→ TASKS FOR THIS EXERCISE
A. Answer these questions about the essay on degrees of being below.
(i) How many levels did the Reformation leave the cosmos with, and what were they?
(ii) Which book is the writer looking at, and who wrote it?
(iii) In Schuon's cosmos, what lies at the top and what lies at the bottom?
B. Print the part of the essay on degrees of being below that starts at "One of the traditional" and ends at "means to an end.".
C. Write what comes next in the essay on degrees of being below, picking up after its final sentence.

→ DOCUMENT SEGMENT
-=-=-
One of the traditional proofs discussed by Garrigou-Lagrange is based on the degrees of being. Just look around, and what do you see? I'll give you a hint: inanimate objects, living things, and rational beings, which means that this cosmos must have at least three likely storys.
But where's the foundation? And even supposing we agree on the foundation, the foundation is not the plan. Rather, the plan, as they say, is first in intention but last in execution. So if the plan involves rational corporeal beings, these latter must be closer to the real foundation of things. Seen this way, matter is but a means to an end.
G-L writes that if we widen our view and
consider the being that is the foundation of truth, there are various degrees for, "the things that are greater in being, are greater in truth"; that which is richer in being is also richer in truth.
Again, there are, for example, contingent truths, as well as those truths that are necessary, universal, and eternal, such as the principle of identity, the latter therefore being situated higher on the scale of truth and being. I'll jump to the bottom line:
"When there is greater or less, when there are degrees in anything, then the perfect also exists; if, then, a certain being is better than a certain other, there must be one which is perfect, and this can only be the divine" (Thomas, in G-L).
Considered from another angle, we could say there is reality and there are appearances, the former being of a higher order than the latter.
Otherwise, we are in the position of attributing equal value to dreams and hallucinations as we do to science and logic. And if this were true, then progressivism would be no better or worse than any other delusion. It would mean that we might even end up being ruled by a class of mentally ill people -- decroded gerontocrats and developmentally arrested adultolescents pulling their strings -- and that could never happen.
In the first paragraph we alluded to three of the most obvious degrees of being, but how many are there in reality? It depends on which way we look, from the bottom-up or the top-down, and even then it's a bit like asking how many colors there are in the spectrum. A good answer might be three primary colors, but a better one would be the infinitude of shades ranging from Aero to Zaffre, and Zomp back to Aqua.
As to the cosmos, we used to have more levels prior to the Reformation, which left us with two: God and world. In so doing, it eliminated intellect and intellection, relying instead on faith. This left the field wide open for the further scientistic reduction of the cosmos to the single level raunch-style home of postmodernity.
Conversely -- I'm looking at a book called Frithjof Schuon and the Perennial Philosophy, by Harry Oldmeadow -- I see that Schuon lives in a rambling five-story cosmos ranging from Beyond Being (or Godhead) at the top to the Corporeal Realm at the bottom; in between are Being, Spirit, and Soul.
Now, one intriguing point that may give rise to difficulty is the division, not only in the human realm, but in the divine one as well; just as there are degrees of being in man, so too are there degrees in divinas, but here again, this is not an obstacle for traditional orthodox Christians who have no issue with the existence of angelic beings and intelligences. We never left the old five-story cosmos, so it's more of a problem for Protestantism, which banished all intermediaries between man and God. I say, the more the merrier.
-=-=-
→ RECORDS SHOWN
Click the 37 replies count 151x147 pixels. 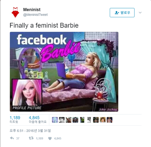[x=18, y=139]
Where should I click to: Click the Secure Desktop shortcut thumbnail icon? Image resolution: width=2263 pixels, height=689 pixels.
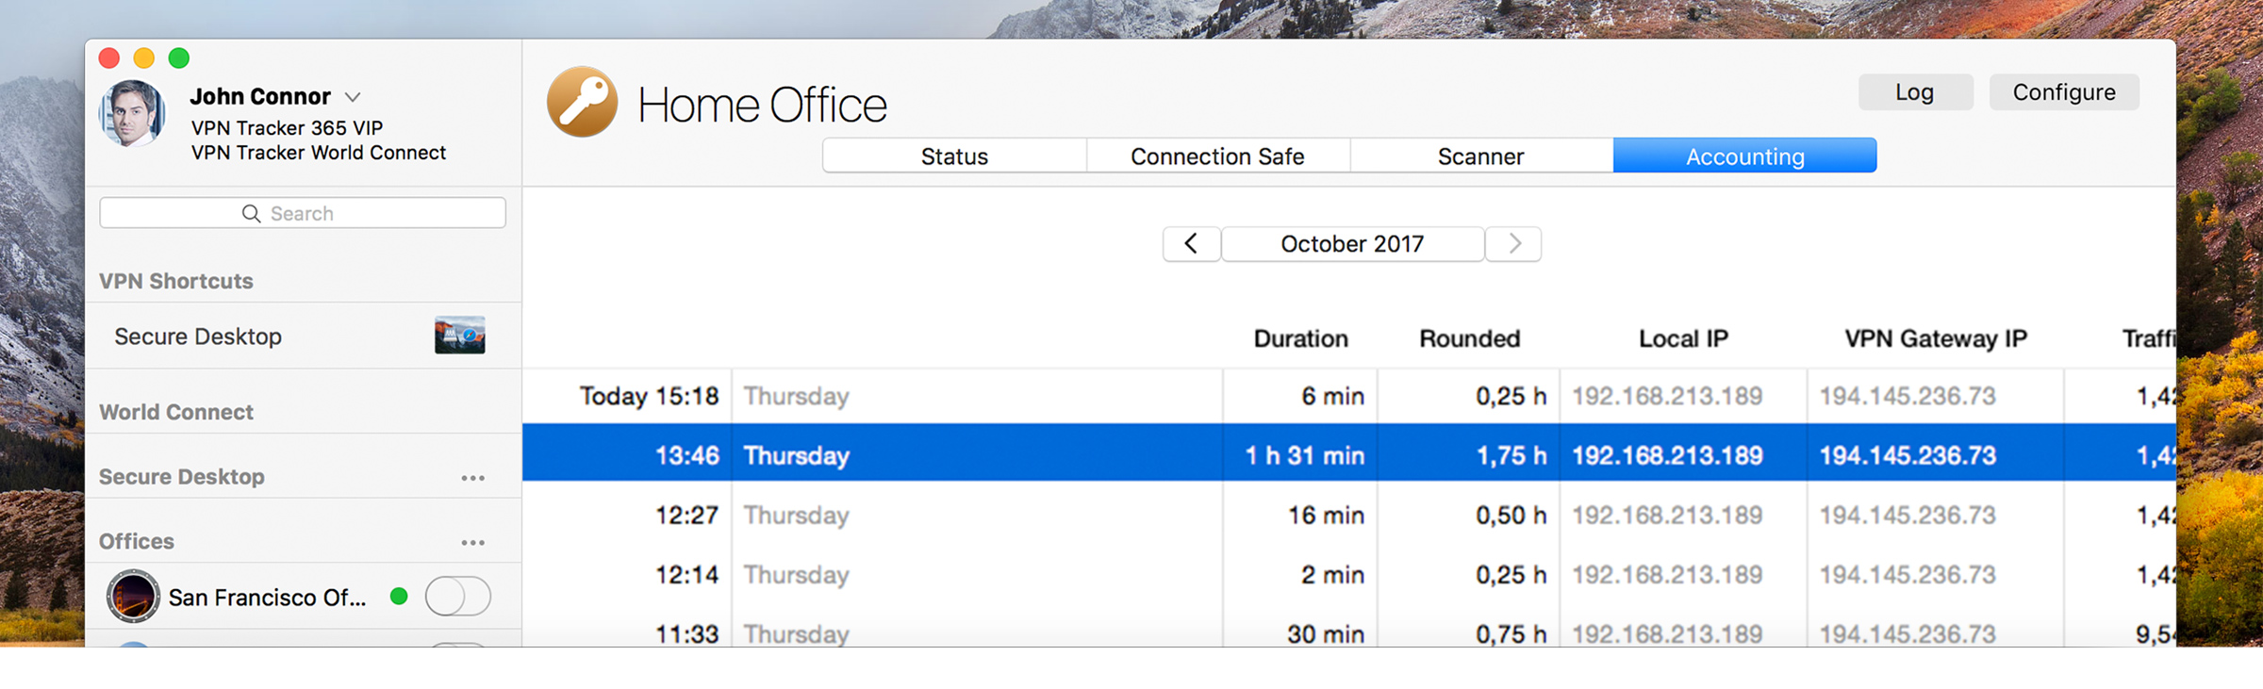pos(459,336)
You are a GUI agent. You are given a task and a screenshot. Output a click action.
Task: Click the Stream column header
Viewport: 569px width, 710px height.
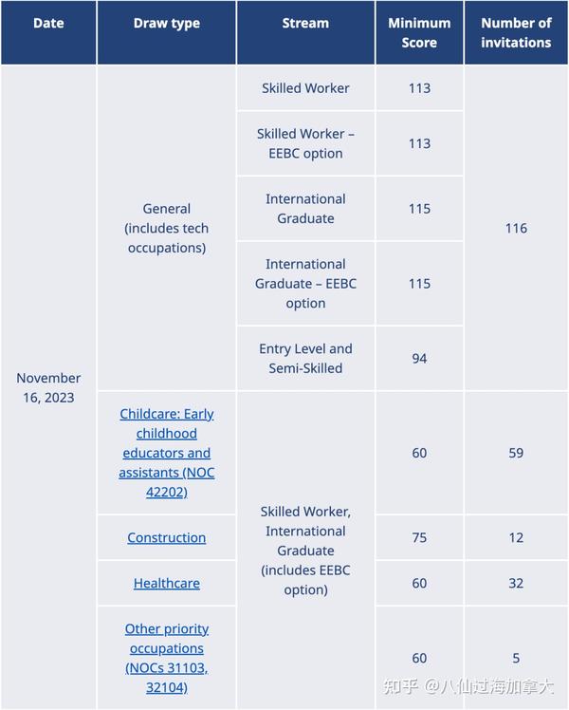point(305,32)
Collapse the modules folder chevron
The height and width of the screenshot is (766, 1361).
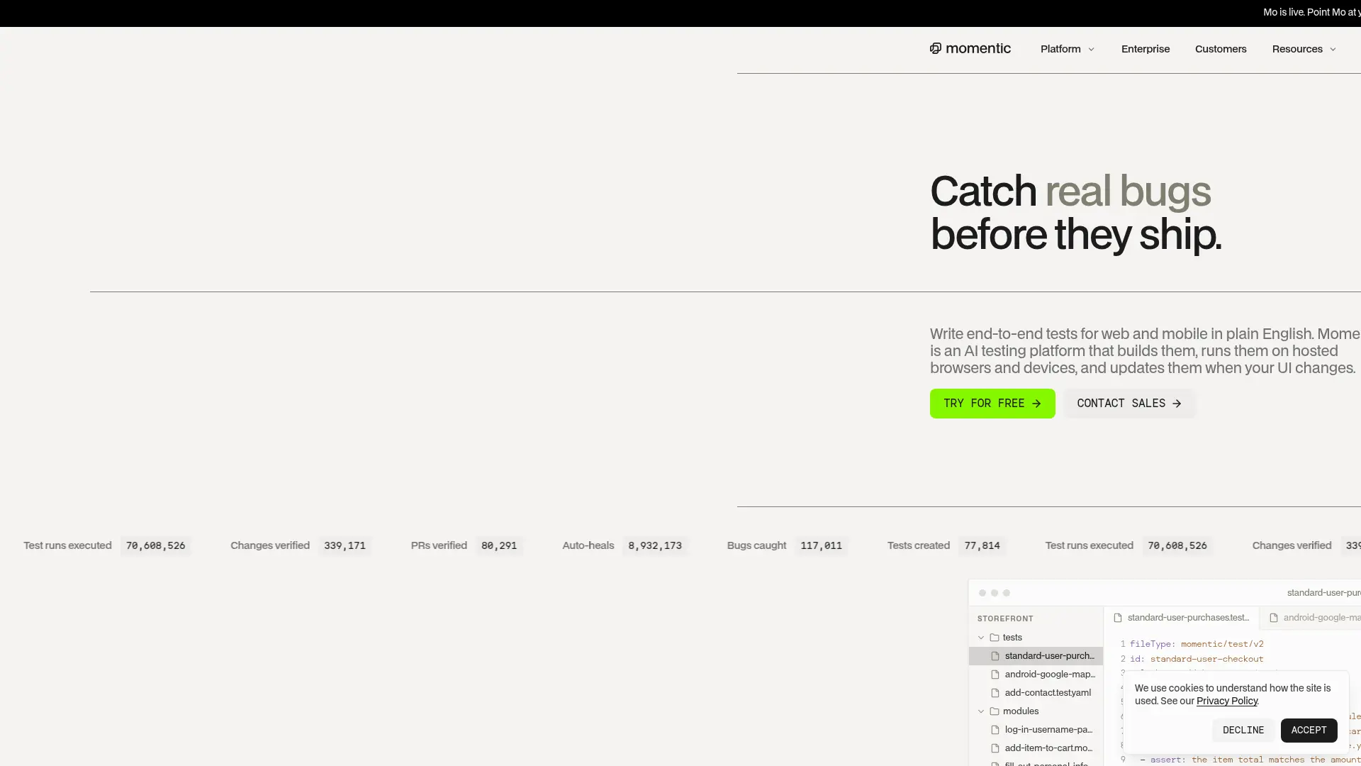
-=-=-
→ TASK ANSWERS
A.
(i) Two: God and world.
(ii) Frithjof Schuon and the Perennial Philosophy, by Harry Oldmeadow.
(iii) Beyond Being (or Godhead) is at the top, and the Corporeal Realm is at the bottom.

B.
One of the traditional proofs discussed by Garrigou-Lagrange is based on the degrees of being. Just look around, and what do you see? I'll give you a hint: inanimate objects, living things, and rational beings, which means that this cosmos must have at least three likely storys.
But where's the foundation? And even supposing we agree on the foundation, the foundation is not the plan. Rather, the plan, as they say, is first in intention but last in execution. So if the plan involves rational corporeal beings, these latter must be closer to the real foundation of things. Seen this way, matter is but a means to an end.

C.
Schuon often discusses the difference between ego and intellect, which correspond to the levels of Soul and Spirit, respectively. Here again, Protestantism essentially collapses these two levels into the Soul alone. If there's an Intellect, it's too warped and attenuated by the Fall to be of much use anyway.
As Oldmeadow describes it, the Intellect is "the faculty which perceives the transcendent." It is conformed to the latter in the same way our senses are conformed to the material world: "The Intellect receives intuitions and apprehends realities of a supra-phenomenal order."
It is, in Schuon's words, "a receptive faculty and not a power which produces." Rather, "it receives and transmits; it is a mirror," in the same way lower degrees of knowledge more or less adequately (but never perfectly) mirror the world.
It is "that which participates in the divine Subject," that which in man is "most conformable to God," the "transpersonal essence of the subject." Intellection is a "naturally supernatural" grace...
Going back to our month long review of McGilchrist's The Matter With Things, I think we might agree that the mode of intellection sounds very right-brainish, such that folks with a high degree of intellection probably have a highly functioning right cerebral hemisphere, but we'll leave that to the neuropsychologists. Here we are practicing pneumopsychology or something.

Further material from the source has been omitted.